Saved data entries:
• • • •
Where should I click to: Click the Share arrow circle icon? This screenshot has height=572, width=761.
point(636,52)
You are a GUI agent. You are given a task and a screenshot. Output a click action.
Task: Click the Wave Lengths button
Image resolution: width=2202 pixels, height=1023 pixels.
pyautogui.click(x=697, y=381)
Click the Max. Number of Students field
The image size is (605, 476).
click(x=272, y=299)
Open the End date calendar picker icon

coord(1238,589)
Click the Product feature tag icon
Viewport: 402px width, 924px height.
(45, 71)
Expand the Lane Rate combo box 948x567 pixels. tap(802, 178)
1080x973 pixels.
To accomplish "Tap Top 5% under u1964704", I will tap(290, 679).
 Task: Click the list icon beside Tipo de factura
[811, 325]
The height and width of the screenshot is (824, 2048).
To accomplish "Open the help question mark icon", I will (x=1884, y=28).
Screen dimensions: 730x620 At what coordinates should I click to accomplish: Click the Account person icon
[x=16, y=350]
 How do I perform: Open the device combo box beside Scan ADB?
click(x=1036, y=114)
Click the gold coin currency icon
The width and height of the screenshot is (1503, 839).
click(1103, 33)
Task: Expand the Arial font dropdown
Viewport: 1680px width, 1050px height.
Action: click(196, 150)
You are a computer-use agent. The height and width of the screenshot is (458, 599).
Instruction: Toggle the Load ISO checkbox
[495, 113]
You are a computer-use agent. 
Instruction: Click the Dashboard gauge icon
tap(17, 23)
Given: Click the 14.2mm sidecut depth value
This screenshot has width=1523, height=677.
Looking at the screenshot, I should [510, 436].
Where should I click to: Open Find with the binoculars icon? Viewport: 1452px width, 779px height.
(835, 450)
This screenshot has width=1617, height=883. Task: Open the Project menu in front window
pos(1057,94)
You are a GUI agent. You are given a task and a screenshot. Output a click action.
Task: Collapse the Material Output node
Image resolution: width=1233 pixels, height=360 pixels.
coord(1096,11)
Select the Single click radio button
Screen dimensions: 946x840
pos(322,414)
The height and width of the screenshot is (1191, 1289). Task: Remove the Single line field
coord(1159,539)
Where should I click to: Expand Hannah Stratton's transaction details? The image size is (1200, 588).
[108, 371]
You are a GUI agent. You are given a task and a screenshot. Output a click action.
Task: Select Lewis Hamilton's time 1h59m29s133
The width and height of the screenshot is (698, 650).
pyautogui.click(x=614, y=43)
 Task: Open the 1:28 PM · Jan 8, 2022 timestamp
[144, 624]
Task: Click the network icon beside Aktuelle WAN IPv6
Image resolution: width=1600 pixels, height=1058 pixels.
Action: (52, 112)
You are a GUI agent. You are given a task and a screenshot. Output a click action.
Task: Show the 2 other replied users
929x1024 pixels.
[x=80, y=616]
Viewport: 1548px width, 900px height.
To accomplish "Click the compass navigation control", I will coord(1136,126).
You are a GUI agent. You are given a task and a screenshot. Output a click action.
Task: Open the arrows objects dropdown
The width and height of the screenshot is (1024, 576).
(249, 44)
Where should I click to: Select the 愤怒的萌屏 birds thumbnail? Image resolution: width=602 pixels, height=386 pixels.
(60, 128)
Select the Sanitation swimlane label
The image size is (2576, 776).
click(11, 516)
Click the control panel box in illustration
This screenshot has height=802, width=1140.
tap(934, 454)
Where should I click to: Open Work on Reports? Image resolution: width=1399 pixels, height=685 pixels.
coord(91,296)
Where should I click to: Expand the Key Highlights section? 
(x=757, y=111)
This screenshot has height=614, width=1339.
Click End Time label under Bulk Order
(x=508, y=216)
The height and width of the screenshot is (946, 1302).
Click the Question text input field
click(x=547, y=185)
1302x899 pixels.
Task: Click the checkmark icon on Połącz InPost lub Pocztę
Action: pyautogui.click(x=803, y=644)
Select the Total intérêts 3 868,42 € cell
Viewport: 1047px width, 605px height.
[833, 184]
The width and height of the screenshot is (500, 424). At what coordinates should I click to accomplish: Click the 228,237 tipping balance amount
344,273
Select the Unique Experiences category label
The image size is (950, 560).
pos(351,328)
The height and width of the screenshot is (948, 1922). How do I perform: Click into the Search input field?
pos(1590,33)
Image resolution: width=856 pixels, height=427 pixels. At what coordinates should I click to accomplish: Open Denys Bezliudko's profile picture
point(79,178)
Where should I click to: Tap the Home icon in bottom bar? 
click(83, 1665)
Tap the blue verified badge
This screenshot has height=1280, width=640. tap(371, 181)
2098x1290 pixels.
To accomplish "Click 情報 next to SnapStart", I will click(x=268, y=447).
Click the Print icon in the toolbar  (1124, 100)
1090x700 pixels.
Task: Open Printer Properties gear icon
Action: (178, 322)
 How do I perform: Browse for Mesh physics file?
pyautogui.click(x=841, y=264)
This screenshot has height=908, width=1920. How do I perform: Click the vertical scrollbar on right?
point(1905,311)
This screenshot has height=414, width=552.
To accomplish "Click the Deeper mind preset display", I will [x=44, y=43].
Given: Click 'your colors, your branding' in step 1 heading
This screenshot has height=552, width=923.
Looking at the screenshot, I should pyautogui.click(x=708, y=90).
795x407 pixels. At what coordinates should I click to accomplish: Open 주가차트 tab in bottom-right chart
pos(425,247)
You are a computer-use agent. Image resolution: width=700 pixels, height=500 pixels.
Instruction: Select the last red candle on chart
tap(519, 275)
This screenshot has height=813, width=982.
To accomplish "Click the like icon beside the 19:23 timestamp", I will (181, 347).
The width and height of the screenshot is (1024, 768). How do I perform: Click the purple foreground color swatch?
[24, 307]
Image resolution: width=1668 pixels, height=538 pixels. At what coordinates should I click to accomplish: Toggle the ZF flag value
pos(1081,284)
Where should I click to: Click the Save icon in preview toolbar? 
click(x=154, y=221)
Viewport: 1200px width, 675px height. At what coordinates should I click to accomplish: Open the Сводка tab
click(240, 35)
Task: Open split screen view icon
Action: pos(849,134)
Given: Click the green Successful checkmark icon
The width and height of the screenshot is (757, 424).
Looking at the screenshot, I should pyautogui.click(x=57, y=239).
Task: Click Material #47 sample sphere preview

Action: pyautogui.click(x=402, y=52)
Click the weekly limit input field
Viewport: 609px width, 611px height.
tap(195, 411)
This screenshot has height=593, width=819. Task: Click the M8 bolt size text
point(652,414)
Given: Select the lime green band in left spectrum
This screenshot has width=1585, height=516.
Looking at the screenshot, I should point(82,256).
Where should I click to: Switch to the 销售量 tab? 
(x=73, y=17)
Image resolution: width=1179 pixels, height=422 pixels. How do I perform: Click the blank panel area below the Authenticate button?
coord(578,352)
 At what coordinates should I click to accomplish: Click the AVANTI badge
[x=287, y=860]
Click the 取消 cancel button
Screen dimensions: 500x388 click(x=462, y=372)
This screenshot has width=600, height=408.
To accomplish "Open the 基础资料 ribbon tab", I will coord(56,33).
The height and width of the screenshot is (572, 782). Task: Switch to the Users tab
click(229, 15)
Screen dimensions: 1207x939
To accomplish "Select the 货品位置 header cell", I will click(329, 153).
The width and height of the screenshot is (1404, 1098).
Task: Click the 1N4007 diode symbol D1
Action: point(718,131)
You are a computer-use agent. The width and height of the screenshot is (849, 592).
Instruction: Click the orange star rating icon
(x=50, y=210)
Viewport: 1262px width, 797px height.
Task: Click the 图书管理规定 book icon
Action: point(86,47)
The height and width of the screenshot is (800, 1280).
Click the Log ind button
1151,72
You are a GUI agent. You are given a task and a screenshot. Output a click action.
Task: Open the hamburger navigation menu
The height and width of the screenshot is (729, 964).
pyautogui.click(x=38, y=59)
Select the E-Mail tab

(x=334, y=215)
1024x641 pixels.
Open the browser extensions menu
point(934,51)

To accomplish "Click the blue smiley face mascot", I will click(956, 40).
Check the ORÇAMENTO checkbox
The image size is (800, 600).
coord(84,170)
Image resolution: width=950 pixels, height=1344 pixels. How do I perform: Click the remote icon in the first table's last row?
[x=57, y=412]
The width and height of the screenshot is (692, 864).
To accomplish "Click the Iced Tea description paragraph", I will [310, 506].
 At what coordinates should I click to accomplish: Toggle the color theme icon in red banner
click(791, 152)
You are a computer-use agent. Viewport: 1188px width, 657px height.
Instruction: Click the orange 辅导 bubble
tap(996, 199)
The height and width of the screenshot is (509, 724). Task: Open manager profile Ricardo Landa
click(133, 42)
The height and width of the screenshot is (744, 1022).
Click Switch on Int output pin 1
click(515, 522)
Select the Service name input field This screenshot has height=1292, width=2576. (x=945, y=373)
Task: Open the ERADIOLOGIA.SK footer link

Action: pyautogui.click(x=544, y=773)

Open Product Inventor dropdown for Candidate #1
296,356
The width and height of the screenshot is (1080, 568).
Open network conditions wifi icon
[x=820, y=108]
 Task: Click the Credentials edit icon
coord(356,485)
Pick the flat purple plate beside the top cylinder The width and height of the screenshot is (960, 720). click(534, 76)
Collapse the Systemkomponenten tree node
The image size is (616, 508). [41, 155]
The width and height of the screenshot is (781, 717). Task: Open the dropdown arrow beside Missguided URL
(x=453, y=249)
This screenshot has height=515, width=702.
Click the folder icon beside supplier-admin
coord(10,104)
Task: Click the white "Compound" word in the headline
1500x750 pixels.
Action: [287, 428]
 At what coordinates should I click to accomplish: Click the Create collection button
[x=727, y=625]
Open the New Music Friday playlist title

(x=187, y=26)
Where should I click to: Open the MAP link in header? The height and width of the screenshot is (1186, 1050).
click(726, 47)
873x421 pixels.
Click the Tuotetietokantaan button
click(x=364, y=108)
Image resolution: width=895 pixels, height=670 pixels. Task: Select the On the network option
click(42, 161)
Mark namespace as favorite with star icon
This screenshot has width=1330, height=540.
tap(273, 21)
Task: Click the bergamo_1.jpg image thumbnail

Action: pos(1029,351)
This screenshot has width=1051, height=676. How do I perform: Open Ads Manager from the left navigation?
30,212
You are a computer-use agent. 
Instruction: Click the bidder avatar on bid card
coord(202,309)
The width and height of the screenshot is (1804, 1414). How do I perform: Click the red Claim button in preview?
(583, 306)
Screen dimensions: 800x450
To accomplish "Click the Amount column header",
• • • •
» **TASK OBJECTIVE**
Find the word "computer" in the entries and show each line where it is found.

» **RESPONSE BELOW**
You are a computer-use agent. The height and width of the screenshot is (458, 599).
You are a computer-use agent. 
You are a computer-use agent. Image resolution: width=700 pixels, height=500 pixels.
You are a computer-use agent. The width and height of the screenshot is (849, 592).
You are a computer-use agent. Viewport: 1188px width, 657px height.
You are a computer-use agent. 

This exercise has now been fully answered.